Ne hikmetse Kpss sınavına girilmektedir. Matematik bölümü açılır fakat bu bölüm 221. sayfadan başlamaktadır. Kitapcığa göz atıldığında kitapcığın Boxer dergisinden farkı olmadığı anlaşılır. Resimler incelenir, röpörtajlar okunur. Sınav namına hiçbirşey yapılmaz ve bomboş bir cevap kağıdı verilir.
kız arkadaşla uzun süredir arada mesafeler vardır. 1 hafta sonra dönecek olan sevgili dün gece rüyada görülür.
Ucankacan sevgilinin gelmesine 1 gün kala telefonda sevgiliyle konusmaktadır.
s:sevgili
u:ucankacan
s: ya sana bisi söyliycem ama lütfen kızma bana olur mu?
u: (gayet rahat) ya kızar mıyım ben sana söyle hehe
s: ya ama söz ver.
u: hehehe söyle btnm söyle yaa..
s: ben seni aldattım.
u: (gulp) ha? ne ? nasıl ?
s: kafam cok güzeldi dayanamadım askım lütfen beni affet.
u: ne demek affet lan naaptıgını sanıyosun sen sakın gelme yarın buraya hede hödö
s: ama bak kimle oldugunu duyunca kızmıycaksın.
u: o ne demek lan bana ne kimse kim bsg onun yanına kapat lan su telefonu.
s: askım beni dinler misin lütfen kimle oldugunu dinle bari.
u: ya söyle lan söyle kimle?
s: roberto carlos la askım. cok sevecen yaklastı bana.
anında uykudan uyanılır. isin boktan tarafı uykudan uyandıktan sonra surat asık bi sekilde banyoya kosup aynada kendime bakarak ''nerde tanısmıs olabilirler?'' ''ne bok yiicem simdi?'' ''carlos'tan boynuz yedik'' seklinde 5 dk boyunca düsünmem. Sonra kendime geldigimde gülmekten kafamı klozete sokuyodum nerdeyse. Allah'ım sen bana akıl fikir ver. Nasıl bir Roberto Carlos fırtınası dönüyosa son günlerde basında artık adamı bu noktaya getirdiler.
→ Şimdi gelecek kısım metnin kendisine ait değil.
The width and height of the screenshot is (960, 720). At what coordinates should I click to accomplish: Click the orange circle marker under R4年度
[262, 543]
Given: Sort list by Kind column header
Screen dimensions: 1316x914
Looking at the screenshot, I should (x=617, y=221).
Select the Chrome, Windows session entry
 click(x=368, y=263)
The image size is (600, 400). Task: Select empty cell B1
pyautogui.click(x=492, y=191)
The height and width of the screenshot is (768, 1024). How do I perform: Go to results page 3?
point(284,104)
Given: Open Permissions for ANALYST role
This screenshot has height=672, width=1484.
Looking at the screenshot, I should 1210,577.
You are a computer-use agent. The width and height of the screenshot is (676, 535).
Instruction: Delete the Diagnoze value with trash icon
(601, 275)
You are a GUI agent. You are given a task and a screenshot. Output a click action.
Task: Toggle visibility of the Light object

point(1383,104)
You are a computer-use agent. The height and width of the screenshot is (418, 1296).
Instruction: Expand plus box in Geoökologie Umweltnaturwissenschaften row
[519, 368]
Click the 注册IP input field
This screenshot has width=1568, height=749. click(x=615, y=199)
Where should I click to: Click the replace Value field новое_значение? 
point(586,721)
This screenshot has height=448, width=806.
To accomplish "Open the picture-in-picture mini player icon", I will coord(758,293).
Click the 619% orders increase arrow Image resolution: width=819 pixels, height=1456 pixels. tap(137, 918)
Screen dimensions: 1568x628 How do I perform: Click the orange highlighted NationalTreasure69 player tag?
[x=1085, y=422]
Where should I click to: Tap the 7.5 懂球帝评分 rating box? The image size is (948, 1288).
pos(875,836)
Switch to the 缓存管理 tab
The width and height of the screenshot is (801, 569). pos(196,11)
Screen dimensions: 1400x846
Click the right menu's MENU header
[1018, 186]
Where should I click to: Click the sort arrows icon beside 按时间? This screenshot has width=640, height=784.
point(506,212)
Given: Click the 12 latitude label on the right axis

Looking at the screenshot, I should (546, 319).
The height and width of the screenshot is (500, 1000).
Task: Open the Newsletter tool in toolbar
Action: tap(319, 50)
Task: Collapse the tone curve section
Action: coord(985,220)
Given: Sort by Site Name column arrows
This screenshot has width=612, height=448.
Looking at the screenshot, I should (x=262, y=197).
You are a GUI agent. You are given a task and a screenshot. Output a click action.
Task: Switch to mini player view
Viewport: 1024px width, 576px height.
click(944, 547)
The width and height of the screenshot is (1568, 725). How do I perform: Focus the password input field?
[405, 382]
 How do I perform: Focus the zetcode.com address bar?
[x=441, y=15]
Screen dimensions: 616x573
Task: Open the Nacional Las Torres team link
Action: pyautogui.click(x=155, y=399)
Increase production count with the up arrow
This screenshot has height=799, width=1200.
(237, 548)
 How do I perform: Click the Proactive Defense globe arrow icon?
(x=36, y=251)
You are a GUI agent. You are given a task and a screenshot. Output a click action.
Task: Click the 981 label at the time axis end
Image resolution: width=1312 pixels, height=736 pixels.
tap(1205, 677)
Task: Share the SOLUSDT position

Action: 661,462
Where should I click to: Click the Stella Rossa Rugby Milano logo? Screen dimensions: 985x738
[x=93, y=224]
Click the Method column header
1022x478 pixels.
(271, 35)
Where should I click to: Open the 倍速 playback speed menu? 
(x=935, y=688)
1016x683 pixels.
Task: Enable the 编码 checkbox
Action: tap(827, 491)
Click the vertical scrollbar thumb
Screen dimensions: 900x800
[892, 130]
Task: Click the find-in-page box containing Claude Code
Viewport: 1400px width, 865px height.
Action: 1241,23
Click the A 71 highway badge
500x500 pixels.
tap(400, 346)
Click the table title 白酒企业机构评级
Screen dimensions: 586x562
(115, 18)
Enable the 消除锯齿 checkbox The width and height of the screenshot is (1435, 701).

rüyamda ablam ve bendeniz tulbentustundesakiz panayırımsı, fuarımsı bir mekanda arz-ı endam etmekteyken riçırtçım girçimin de orada olduğunu görüyorum ve akabinde riçırt enişteniz beni hafiften kesmeye başlıyor.. bir müddet kesişiyorum ve bu müddetin sonunda ablam riçırtımında önünde durduğu standa bakmak için yöneliyor o tarafa.. kolunda olmam sebebiyle bende hafif bi sarsıntıla kalkışa geçiyorum.. tam o sırada sebebini anlayamadığım bir biçimde hatta ve hatta dehşet içinde fümeler içindeki riçırtın bir köpeğe dönüşüp bna doğru koştuğunu farkediyorum. (küçüklükten elimde yetişmediyse pek hoşlanmam iri köpeklerden..) dolayısıyla tırsıyorum çok ve elimi ısırıyor. tanrım az önce adamın içine düşecektim ağzımdan akan salyalara mani olamıyordum şimdiyse ben tiksiniyorum oysa salyalar saçarak peşimden koşuyor.rüyaya ancak büle bi yorum yaparak bi son verebildim zira riçırtın ısırdığı elim feci acıyordu. uyandığımda elimin yatağın başındaki parmaklıklara sıkışmış olduğunu gördüm. ben bunu gerçekten yaşadım. (bkz: ne bilinçaltı ne hayal gücü beah) (bkz: dişi stephan king mübarek:P)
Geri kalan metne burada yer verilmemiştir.